Ball Aerospace & Technologies is a manufacturer of advanced instruments and sensors, components, data exploitation systems, and spacecraft.
The company also offers RF solutions for scientific, tactical, and strategic applications. It specializes in offering services related to technology, aerospace, and supports critical missions undertaken by U.S. national agencies like NOAA, NASA, Department of Defense, and to other commercial and government organizations.
The company specializes in astrophysics and has played a considerable role in planetary missions like Infrared Astronomical Satellite, the Chandra X-ray Observatory, the Wide-field Infrared Survey Explorer, the Hubble Space Telescope, Kepler, the Cosmic Background Explorer, and the Cosmic Background Explorer. The company has a vital role in the setting up of the oncoming Sentinel Mission.
Ball is vigorously involved in setting up the James Webb Telescope (JWST), the first civilian space-based observatory to study the history of Universe, right from the Big Bang theory to the formation of our Solar System and stellar systems that support the existence of life on Earth.
David L. Taylor, President and CEO of Ball Aerospace, announced the company’s success in developing JWST mirrors, a scientific mission undertaken by NASA. Ball, along with Northrop Grumman and other sub-contractors, has put eight years of laborious work in designing the JWST.
The JWST features a lightweight mirror system that is an integration of segmented mirror architecture. The Webb Telescope designed for NASA mission is to use 18 hexagonal-shaped beryllium primary mirror segments. Each of the mirror segment measures 21.3 ft or 6.5 m in height and has a width of 1.3 m. After light-weighting, each of them weighs nearly 40 kg or 88 lbs.
The construction of two of the mirror segments has been completed.
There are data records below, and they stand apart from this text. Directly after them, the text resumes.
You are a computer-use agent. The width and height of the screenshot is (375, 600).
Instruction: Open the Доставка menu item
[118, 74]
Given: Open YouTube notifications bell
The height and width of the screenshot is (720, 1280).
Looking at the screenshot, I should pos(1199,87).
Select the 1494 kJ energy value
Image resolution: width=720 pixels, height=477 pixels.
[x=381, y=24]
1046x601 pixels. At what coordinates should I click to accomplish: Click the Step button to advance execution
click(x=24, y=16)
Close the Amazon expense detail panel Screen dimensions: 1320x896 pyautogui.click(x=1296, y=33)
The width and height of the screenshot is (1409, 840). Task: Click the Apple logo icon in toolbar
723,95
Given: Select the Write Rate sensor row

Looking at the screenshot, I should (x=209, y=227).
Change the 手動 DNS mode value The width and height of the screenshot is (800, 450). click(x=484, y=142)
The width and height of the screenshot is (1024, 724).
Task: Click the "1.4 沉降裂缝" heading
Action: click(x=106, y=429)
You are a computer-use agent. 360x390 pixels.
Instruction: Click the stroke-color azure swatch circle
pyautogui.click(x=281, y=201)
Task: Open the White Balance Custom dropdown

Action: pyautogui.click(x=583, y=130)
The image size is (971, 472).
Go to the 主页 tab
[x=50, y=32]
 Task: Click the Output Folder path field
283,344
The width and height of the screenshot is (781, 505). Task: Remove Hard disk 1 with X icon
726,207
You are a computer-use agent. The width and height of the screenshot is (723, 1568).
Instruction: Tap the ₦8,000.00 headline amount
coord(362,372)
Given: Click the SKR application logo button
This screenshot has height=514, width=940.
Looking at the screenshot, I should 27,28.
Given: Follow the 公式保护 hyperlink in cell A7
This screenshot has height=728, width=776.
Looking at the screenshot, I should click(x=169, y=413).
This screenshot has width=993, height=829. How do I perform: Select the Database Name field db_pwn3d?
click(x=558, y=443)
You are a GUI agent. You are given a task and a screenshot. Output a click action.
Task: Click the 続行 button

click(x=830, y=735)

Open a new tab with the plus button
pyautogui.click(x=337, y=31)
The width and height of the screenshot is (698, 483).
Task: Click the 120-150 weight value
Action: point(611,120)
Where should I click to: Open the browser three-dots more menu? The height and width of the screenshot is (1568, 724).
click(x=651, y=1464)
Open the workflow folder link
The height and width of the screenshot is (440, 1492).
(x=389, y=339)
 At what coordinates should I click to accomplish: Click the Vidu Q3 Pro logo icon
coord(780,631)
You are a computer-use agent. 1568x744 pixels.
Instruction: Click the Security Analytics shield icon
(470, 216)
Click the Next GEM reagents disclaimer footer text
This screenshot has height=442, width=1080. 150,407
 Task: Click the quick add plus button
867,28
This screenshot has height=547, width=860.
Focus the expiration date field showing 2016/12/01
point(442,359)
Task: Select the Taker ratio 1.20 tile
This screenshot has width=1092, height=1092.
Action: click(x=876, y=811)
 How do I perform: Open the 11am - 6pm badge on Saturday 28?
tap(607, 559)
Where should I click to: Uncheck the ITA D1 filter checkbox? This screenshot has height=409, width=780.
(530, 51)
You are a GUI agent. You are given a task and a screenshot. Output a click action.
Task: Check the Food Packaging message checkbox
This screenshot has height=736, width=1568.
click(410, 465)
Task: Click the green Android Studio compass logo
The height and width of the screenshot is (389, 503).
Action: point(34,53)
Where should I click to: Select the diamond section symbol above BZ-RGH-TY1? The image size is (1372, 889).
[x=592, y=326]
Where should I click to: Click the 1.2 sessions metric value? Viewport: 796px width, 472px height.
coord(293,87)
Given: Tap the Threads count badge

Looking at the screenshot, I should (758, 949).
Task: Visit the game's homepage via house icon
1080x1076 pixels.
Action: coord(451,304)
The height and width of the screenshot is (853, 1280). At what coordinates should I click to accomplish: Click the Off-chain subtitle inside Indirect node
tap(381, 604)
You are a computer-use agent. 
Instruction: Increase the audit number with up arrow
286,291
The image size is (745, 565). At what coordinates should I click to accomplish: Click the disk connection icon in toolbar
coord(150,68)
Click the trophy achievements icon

They have been safely transported from Boulder to Goddard in specially designed containers that were hermetically sealed to withstand the atmospheric pressure changes that usually occur in transporting from elevated areas like Boulder to areas like Greenbelt that are as low as the sea level.
The rest of 16 mirror segments will be transported from Boulder to Goddard within the next year. By 2015, the integration of the mirror segments to establish the Webb telescope will be completed and the Webb Observatory is scheduled to function from October 2018.